Playwright configuration was aligned around:

  • a dedicated setup project to create session state;
  • dependent browser projects (chromium, firefox, webkit) consuming that state automatically.

Expected outcome: faster and more stable executions, both locally and in pipelines.

3. Phase 2 - Security: secrets fully outside the project

The authentication model was strengthened to avoid any secret presence in versioned code:

  • removal of dependency on project secret files;
  • mandatory USER_ID and PASSWORD sourcing from external environment variables;
  • explicit fail-fast guardrail if a required variable is missing;
  • strict exclusion of local session-state artifacts to prevent token leaks.

This approach harmonizes local and CI security practices without exposing application credentials.

4. Phase 3 - Secure local Windows ergonomics

To avoid repeated credential entry for every session:

  • a one-shot script was added to save user secrets;
  • local encryption uses native Windows DPAPI, bound to the user account;
  • a launcher script reloads protected secrets and executes Playwright.

Dedicated npm commands were added to standardize daily test execution.

5. Incidents encountered and resolutions

Incident 1 - Invalid login selector
An obsolete selector caused timeouts.
Resolution: switched to the real submit button selector.

Incident 2 - Fragile post-login validation
A non-stable UI assertion triggered element(s) not found failures.
Resolution: replaced with stronger authenticated-state assertions.

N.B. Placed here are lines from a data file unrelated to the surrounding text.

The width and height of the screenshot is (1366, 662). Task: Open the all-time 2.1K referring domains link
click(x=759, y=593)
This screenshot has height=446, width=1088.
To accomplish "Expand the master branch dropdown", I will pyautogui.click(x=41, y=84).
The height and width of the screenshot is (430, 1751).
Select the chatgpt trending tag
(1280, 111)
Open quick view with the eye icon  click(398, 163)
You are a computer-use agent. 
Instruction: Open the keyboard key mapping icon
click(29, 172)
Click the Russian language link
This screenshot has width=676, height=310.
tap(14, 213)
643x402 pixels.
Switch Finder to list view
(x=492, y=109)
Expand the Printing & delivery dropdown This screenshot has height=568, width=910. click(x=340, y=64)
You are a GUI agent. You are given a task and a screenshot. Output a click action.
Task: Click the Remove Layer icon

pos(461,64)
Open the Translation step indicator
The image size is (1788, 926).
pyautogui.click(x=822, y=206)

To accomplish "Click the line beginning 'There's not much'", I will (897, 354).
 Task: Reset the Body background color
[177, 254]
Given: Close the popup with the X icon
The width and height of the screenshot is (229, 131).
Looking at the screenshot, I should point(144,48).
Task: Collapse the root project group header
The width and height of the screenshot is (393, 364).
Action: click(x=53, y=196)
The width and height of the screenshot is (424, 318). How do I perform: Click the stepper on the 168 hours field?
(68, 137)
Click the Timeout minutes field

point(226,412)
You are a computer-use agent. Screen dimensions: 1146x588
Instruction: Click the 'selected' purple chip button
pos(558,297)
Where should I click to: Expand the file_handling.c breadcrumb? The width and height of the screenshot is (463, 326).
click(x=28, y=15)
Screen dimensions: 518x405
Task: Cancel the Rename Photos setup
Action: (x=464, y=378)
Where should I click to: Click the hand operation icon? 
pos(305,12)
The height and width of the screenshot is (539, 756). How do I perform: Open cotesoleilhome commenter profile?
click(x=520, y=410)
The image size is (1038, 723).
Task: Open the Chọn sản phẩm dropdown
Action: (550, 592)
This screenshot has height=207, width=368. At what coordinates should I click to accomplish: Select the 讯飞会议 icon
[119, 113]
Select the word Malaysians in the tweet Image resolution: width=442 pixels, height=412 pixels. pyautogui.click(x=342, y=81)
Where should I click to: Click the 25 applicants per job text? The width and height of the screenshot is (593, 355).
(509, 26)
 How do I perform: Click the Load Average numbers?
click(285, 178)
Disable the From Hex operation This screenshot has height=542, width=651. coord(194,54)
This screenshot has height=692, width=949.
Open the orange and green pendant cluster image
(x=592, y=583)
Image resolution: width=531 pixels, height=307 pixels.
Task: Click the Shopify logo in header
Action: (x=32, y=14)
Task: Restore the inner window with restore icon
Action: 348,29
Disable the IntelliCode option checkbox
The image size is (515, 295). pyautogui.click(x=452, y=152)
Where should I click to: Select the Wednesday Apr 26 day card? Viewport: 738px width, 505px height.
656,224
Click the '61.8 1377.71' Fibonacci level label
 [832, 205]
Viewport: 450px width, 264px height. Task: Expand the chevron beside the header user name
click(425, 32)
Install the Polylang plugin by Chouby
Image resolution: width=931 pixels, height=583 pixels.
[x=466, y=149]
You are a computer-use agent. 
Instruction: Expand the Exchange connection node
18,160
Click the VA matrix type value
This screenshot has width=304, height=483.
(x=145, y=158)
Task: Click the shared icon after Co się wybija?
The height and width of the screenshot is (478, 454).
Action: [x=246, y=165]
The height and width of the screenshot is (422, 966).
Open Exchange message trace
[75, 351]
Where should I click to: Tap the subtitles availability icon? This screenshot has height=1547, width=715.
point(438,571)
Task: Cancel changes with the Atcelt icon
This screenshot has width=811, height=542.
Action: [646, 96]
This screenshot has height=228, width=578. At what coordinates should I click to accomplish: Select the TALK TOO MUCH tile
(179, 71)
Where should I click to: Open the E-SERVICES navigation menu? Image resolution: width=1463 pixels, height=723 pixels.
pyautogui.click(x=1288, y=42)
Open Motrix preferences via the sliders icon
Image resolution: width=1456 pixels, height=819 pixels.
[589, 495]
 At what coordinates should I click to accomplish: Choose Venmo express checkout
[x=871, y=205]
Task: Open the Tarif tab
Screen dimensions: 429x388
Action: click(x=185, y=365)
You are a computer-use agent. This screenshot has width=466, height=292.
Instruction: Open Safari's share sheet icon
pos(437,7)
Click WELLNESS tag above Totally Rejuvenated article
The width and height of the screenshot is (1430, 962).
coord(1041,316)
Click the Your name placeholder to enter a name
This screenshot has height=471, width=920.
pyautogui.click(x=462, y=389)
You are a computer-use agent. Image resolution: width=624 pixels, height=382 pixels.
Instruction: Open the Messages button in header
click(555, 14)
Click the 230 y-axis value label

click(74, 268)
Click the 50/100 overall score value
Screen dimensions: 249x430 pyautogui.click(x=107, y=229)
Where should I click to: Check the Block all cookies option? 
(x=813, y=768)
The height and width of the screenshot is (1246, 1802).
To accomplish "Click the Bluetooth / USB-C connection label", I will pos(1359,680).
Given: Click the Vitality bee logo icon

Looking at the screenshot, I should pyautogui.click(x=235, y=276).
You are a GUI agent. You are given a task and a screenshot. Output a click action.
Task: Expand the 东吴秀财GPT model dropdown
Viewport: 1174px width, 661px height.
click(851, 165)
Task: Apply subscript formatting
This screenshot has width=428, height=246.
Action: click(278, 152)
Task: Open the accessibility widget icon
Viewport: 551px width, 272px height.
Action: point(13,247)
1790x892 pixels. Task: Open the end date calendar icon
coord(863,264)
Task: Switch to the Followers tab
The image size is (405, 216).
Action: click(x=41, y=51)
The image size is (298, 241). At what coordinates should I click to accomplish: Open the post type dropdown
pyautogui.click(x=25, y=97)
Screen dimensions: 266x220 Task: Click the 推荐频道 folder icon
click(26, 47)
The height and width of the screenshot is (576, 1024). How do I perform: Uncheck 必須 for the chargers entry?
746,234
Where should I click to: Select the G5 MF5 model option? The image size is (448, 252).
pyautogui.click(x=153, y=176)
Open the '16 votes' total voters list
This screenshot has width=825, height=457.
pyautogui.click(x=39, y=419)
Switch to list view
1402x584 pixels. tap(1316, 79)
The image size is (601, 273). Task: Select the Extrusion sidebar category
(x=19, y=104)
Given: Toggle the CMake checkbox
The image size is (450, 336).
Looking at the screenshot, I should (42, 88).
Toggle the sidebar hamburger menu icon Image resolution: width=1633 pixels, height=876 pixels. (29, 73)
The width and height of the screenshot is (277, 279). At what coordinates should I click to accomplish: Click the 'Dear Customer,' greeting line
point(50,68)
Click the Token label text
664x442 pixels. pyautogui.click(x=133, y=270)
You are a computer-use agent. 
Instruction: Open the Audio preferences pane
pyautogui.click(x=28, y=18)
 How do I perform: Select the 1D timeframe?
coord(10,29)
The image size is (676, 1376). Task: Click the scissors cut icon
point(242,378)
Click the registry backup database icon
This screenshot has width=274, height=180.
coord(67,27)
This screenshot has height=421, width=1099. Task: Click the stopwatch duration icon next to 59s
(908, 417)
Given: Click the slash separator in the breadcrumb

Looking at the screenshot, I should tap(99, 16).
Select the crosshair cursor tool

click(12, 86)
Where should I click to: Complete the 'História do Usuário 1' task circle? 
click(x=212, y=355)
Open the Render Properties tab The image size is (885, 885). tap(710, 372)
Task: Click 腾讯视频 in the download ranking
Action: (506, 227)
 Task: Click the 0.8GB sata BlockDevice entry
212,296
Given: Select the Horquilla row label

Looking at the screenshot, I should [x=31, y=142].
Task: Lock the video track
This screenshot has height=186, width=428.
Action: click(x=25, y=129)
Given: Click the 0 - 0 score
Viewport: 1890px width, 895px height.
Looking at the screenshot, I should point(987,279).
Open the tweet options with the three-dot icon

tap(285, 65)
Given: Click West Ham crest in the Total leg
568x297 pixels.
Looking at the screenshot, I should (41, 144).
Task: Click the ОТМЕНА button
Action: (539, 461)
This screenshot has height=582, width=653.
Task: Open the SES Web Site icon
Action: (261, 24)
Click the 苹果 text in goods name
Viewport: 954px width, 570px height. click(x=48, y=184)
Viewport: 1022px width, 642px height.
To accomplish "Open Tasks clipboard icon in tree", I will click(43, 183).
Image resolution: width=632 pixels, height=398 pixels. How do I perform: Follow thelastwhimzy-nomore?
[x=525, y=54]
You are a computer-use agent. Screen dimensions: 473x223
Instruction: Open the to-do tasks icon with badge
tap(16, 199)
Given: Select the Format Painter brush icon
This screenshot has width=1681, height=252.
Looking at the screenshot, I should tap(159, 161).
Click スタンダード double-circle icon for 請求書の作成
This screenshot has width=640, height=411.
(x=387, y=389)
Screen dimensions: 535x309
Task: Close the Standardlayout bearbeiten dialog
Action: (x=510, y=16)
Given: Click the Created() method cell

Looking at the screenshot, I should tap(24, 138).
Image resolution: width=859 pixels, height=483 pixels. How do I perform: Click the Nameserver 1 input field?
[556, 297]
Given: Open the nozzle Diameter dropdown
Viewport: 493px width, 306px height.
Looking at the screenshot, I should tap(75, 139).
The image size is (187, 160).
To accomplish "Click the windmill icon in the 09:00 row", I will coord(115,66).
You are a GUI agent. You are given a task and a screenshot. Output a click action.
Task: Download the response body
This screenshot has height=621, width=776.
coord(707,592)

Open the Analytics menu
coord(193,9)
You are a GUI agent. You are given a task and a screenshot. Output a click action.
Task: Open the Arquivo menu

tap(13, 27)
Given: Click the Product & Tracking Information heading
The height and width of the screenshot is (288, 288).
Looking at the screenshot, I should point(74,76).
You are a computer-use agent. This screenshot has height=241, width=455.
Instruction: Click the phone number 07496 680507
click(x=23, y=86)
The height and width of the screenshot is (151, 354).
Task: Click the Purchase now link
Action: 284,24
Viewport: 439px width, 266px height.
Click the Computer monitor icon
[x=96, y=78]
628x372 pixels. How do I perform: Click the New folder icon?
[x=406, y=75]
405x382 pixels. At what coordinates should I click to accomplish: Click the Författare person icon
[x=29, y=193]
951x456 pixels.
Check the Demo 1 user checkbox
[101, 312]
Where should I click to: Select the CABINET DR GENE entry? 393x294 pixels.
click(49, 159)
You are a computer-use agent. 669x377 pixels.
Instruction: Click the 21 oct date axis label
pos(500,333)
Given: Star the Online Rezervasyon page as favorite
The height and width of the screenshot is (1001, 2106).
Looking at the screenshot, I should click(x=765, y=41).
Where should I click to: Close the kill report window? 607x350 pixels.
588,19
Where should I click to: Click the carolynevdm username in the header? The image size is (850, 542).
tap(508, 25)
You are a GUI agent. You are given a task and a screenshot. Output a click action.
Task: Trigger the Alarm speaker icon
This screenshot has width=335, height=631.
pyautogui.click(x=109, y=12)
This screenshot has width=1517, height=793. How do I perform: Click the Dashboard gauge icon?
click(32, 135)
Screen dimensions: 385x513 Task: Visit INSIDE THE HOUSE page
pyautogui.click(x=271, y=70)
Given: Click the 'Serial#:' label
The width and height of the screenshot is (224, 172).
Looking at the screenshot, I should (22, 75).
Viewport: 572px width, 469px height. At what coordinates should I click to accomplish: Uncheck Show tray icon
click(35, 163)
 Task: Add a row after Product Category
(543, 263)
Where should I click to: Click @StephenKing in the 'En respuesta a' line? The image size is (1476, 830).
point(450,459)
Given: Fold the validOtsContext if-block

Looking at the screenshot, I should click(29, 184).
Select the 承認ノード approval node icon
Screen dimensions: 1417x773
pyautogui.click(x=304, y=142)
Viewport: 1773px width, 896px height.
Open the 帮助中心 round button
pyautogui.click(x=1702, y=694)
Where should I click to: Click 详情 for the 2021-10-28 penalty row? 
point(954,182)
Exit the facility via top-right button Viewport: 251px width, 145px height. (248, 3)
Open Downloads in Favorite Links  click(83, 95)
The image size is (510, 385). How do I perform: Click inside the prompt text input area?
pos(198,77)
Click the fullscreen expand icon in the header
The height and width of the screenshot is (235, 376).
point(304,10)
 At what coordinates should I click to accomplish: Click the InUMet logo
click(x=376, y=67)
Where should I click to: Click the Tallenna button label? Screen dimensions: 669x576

Incident 3 - Missing external variables
Setup failed when USER_ID / PASSWORD were not injected.
Resolution: explicit guardrail and documented execution flow.

Incident 4 - Windows wrapper execution via npx
npm/npx module resolution errors appeared depending on shell context.
Resolution: direct execution of the local Playwright binary for stable launches.

6. Validation and results

Final validation confirmed:

  • correct generation of session state;
  • successful skip-login scenario execution in Chromium;
  • elimination of manual credential re-entry for each session;
  • consistent out-of-repo security model.

7. Conclusion and roadmap

Task 5 delivers concrete improvements in execution performance and operational robustness for the Playwright framework.

Next step (Task 6): add advanced API and visual tests.
Final step (Task 7): implement traceability, retry, and CI/CD.